Welcome to the forum! Bessels.jl looks amazing. Great job on that! As you can tell we are always suspicious of benchmarks here. I can definitely help with your benchmark when I get a chance (or maybe somebody else can step in).
Welcome to the forum. I believe the default floating point type in Julia is 64-bit (double precision). Note that
real :: x
in Fortran declares a single precision variable for which compilers will use 32 bits. You could write
program calling_func
implicit none
integer, parameter :: wp = kind(1.0d0)
real(kind=wp) :: a,r
end program calling_func
etc. to get double precision floating point variables.
Thank you for the suggestion!

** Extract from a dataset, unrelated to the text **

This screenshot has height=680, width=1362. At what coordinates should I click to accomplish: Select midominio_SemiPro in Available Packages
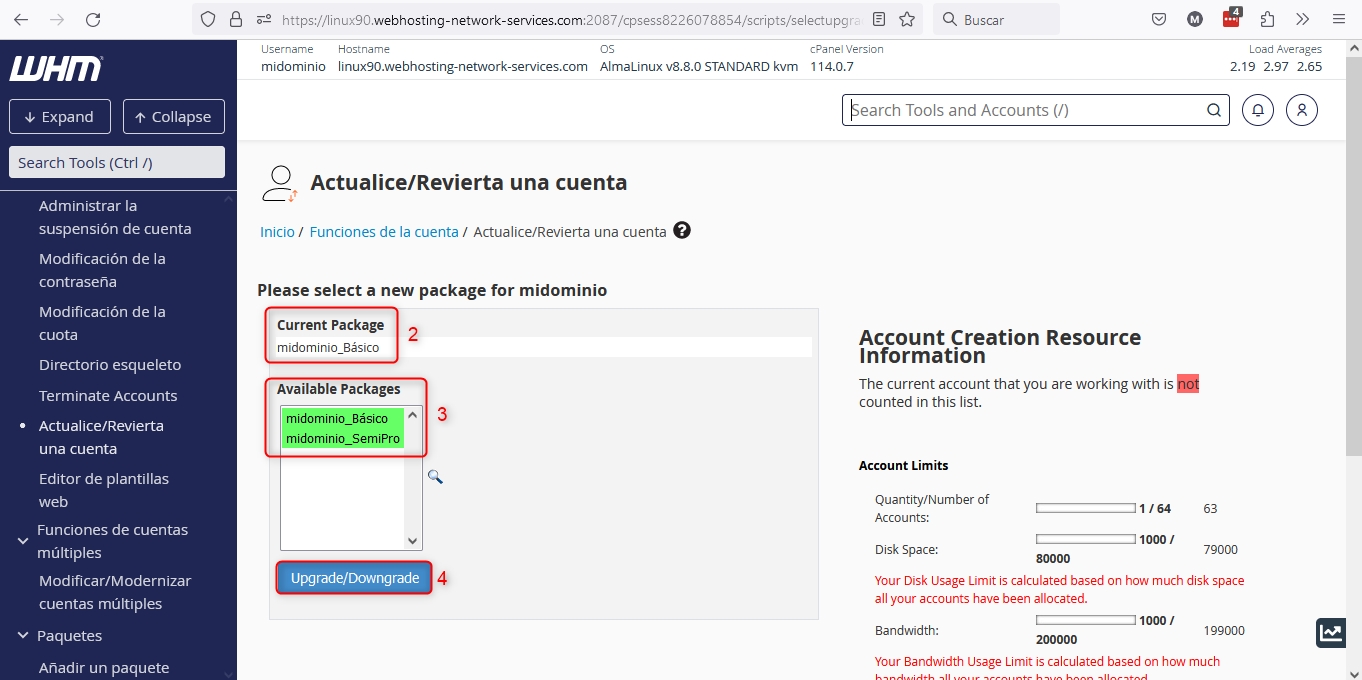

Is there a difference between initializing with double precision :: a
?
This is what I have for now. Let me know if there are any more tips or improvements. I’m getting around 42 nanoseconds for each evaluation.
program bess
integer, parameter :: p = selected_real_kind(15, 307)
integer, parameter :: n = 50000000
real(p) :: startT, endT, execTime
real(p) :: r, v(n)
real(p) :: a
call random_number(r)
call random_number(v)
do i=1,n
v(i) = 200*v(i)
enddo
call cpu_time(startT)
do i=1,n
a = BESSEL_JN(1, v(i))
enddo
call cpu_time(endT)
execTime = (endT - startT)
print '("Time = ",f6.3," seconds.")',execTime
print *, a
end program bess
Your code is standard Fortran, but it is less flexible, because if you want the code to be single or quadruple precision you need to change many declarations. Also note that Fortran floating point literals are single precision by default. I don’t think your
a = 0.0
causes a problem, but a common mistake is to write
double precision, parameter :: pi = 3.14159265359 ! RHS is single precision
when one should write
double precision, parameter :: pi = 3.14159265359d0 ! d0 makes RHS double precision
The Fortran-lang tutorial has a section on Floating Point Numbers.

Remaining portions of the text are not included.